J’ai savouré le roman de Louis Hamelin encore une fois. Faut dire que j’aime à peu près tout ce qu’il écrit et publie. Son Henry est fort sympathique, un peu tourmenté, curieux de tout, des bêtes et de la forêt, des plantes que l’on trouve à l’état sauvage sans trop y prêter attention. Le récit se transforme par moment en véritable livre de botanique où Hamelin se fait plaisir en décrivant les végétaux qui prolifèrent autour du lac et de sa cabane. Des extraits ou des passages que n’aurait pas reniés le frère Marie-Victorin. 

 

«Emmêlées au feuillage vert pâle que les saules noirs étalaient sur la rive, des lobélies cardinales et des galanes glabres aux calices tubulaires se miraient dans l’eau. Un peu en retrait du bord se dressaient les hautes talles d’eupatoires pourpres, et dans la prairie plus loin on distinguait les fleurs bleues de la gentiane, le mauve tendre des gérardies et des rhexies de Virginie, les tresses blanches des spiranthes.» (p.75)

 

Henry David Thoreau était-il un véritable ermite? Pas vraiment. Il y avait toujours quelqu’un qui venait jaser un moment, partager un thé ou encore le surprendre dans ses petites tâches ou en train d’écrire. Et surtout, il était seulement à quelques kilomètres de Concord où vivait sa famille. Parlons d’un retrait plutôt, dans un lieu tranquille, mais assez fréquenté et accessible. Cela n’a rien à voir avec l’un de mes oncles qui a passé plus de trente ans dans une cabane en bois rond sur les rives de la rivière Ashuapmushuan. Nous allions lui rendre visite une fois par année pendant la période des bleuets et c’était un moment qui m’impressionnait beaucoup. Assez pour que je rêve de me faire ermite plus tard, de m’installer au cœur de la forêt, dans une courbe de la grande rivière pour y vivre au rythme des épinettes, de l’ours et de l’orignal. Cela n’est pas arrivé, vous vous en doutez.

 

AMÉRIQUE

 

Hamelin dresse un portrait fort intéressant de l’Amérique, des États-Unis plutôt, dans les années 1845 et subséquentes.

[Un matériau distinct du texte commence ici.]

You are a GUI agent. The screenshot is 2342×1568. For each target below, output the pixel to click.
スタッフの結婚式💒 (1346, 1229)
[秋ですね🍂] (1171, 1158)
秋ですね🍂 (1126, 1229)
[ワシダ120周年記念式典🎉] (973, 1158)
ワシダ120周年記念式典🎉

Les coupes forestières battent leur plein sur la côte est des États-Unis et la quiétude du lac Walden est perturbée, pour ne pas dire menacée. Les haches retentissent du soir au matin dans les montagnes, le bruit des scies des moulins monte avec le chant des maringouins. Le bois est très demandé et les constructions se multiplient partout avec les villes et les villages qui se développent. Il y a plus de cent cinquante ans, les grandes forêts sauvages des commencements n’étaient déjà plus qu’un souvenir. La terrible offensive pour s’approprier les ressources naturelles et transformer tous les arbres en planches et madriers battait son plein. La disparition de ces parterres d’origines n’était plus qu’une question de temps. 

 

«Autour de lui, dans tout le bassin versant du Penobscot, rugissaient les scies de deux cent cinquante moulins avalant et recrachant deux millions de mètres cubes de bois par année, et la même chose se produisait au même moment dans les bassins hydrographiques de la Kennebec, de la Saco, de la Passamaquoddy et de la Saint-John, où d’autres humains et d’autres moulins coupaient, acheminaient et digéraient l’immense forêt qui s’étendait des montagnes Blanches à l’Atlantique.» (p.173)

 

Un livre fort sympathique qui permet à Hamelin, encore une fois, de nous démontrer que le compte à rebours était engagé pour l’Amérique à l’époque d’Audubon et de Henry David Thoreau qui fascinent bien des gens de nos jours, des nostalgiques peut-être. Nous réalisons, en lisant Hamelin, que le pillage s’est amorcé dès l’installation des premiers Européens pour nous pousser vers les catastrophes de maintenant. Tout a commencé alors qu’un certain Jacques Cartier abattait un arbre et dressait une croix dans le territoire de Gespeg devant des autochtones qui le regardaient, sans comprendre qu’ils étaient dorénavant des conquis et que leur pays n’était plus leur pays. 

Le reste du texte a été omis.